When Britain declared war on August 4th, none of her colonies got a choice in whether to join the conflict with her. But that has not stopped Canadians from turning out more than 33,000 volunteers already. Enthusiastic crowds have already watched them march off to basic training in a mix of red coats and pith helmets (see above), and today another crowd watches as the first of four divisions that Canada will eventually raise begins to embark for Europe in fresh khakis.
After a three-day loading process, the convoy of thirty-two ships leaves North American shores to arrive at Plymouth Hoe, England after an 11-day voyage. There, they train on Salisbury Plain, within sight of Stonehenge. It is the beginning of one of the Western Front’s best stories — and the beginning of the end for the British Empire as her colonies have known it.
The Canadian Expeditionary Force (CEF) is shortly followed by Sam Hughes, the Minister of Militia and Defense, who arrives in a fast ocean liner. He has wanted this war for years, expressing great impatience in the weeks after the archduke’s assassination. No one in Canada has put more time or effort into raising and equipping the CEF, or proven more eager to lead, but Hughes’s leadership style is hardly incorruptible.
He has been mucking around in the selection and assignment of officers, leaving incompetents in crucial roles while passing over qualified men.
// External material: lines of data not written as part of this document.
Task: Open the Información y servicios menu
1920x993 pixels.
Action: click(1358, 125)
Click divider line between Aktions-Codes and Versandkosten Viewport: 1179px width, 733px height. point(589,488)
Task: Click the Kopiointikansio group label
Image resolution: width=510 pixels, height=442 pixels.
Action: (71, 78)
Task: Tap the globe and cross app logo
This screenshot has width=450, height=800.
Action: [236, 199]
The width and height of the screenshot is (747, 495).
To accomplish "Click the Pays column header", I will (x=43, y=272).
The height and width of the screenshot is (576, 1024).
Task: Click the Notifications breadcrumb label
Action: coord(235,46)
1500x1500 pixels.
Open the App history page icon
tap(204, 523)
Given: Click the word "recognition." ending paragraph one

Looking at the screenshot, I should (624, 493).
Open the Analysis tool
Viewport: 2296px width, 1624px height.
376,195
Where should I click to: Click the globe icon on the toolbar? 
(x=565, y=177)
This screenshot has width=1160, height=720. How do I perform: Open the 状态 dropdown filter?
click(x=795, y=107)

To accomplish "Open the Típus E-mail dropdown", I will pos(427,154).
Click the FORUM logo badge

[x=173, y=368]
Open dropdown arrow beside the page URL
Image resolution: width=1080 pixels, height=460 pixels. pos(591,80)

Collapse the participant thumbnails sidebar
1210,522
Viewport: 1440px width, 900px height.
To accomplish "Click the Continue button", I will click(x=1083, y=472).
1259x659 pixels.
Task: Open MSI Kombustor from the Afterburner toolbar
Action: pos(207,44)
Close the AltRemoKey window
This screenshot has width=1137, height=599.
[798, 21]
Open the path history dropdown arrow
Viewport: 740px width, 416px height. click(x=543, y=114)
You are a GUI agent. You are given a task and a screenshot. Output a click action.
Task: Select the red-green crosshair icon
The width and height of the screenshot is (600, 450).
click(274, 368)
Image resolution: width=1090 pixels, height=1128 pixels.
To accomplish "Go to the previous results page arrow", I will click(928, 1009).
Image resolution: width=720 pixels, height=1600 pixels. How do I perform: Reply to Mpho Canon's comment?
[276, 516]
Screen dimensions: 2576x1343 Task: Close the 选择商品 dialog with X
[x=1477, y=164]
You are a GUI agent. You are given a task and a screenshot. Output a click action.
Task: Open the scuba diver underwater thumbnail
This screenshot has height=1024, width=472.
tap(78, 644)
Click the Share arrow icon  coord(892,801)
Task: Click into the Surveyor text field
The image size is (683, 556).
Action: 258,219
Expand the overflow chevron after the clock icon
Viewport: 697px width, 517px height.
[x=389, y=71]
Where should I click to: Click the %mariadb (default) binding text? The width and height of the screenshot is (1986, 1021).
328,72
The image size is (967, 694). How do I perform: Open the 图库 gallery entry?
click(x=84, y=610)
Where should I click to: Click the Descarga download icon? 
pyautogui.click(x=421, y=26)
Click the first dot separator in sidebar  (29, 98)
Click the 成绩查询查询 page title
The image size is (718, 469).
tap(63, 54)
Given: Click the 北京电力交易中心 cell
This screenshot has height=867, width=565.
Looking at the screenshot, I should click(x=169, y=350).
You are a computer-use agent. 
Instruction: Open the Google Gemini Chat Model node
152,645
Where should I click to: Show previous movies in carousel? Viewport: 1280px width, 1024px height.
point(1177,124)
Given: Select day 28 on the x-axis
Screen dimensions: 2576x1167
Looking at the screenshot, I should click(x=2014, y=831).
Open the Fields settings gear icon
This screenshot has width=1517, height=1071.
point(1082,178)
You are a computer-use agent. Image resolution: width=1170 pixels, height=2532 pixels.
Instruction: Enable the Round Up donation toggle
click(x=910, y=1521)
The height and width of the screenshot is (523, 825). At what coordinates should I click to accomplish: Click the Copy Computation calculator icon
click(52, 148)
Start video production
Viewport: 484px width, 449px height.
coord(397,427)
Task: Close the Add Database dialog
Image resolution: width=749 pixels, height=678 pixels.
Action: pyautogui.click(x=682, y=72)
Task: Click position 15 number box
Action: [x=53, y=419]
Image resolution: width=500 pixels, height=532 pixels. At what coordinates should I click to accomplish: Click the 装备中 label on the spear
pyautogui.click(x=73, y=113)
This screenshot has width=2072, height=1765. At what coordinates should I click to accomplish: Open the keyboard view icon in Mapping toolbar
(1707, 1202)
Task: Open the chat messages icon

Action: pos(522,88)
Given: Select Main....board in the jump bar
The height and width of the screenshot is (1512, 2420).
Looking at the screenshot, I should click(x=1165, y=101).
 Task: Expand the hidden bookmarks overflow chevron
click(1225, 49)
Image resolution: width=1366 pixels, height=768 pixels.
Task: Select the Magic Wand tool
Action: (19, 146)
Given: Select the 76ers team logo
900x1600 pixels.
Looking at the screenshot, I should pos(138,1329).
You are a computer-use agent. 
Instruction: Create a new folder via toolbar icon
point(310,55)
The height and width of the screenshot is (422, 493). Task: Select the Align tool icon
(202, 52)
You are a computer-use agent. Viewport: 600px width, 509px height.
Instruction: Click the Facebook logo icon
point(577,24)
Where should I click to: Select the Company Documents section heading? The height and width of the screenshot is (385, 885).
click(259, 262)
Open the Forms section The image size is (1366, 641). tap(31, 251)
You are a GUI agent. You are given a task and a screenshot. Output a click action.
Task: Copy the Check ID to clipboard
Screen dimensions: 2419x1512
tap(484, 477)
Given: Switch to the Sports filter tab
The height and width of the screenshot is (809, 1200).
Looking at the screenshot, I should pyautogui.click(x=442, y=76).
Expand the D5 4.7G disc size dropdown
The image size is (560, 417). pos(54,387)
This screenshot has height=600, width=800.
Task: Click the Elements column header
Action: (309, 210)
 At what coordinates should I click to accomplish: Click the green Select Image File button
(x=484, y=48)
Patronage rules his world, and Hughes has already begun awarding munitions contracts to friends. But his most egregious decision is to keep the 1910 model Ross rifle, which is very accurate but easy to mis-assemble — and which can be jammed by the slightest touch of dirt during combat.
Too narcissistic to admit his errors, Hughes is not driven from office until November 1916, when Prime Minister Robert Borden is finally forced to fire him. By that time, there are two diverging trends at work: the Canadian public has become much less enthusiastic about the war, but the CEF is covering itself in glory with British Lee Enfield rifles, having finally discarded the Ross.
Canada has a population of just eight million people in 1914. That such a small nation should turn out such a large percentage of its manpower for war, sustaining high rates of volunteerism even until 1917, speaks to the weakness of the country’s economy as well as her national character. Under a conservative government, Canada suffers from a lingering recession, and now so many unemployed men turn out to enlist that farmers soon worry over a budding labor shortage.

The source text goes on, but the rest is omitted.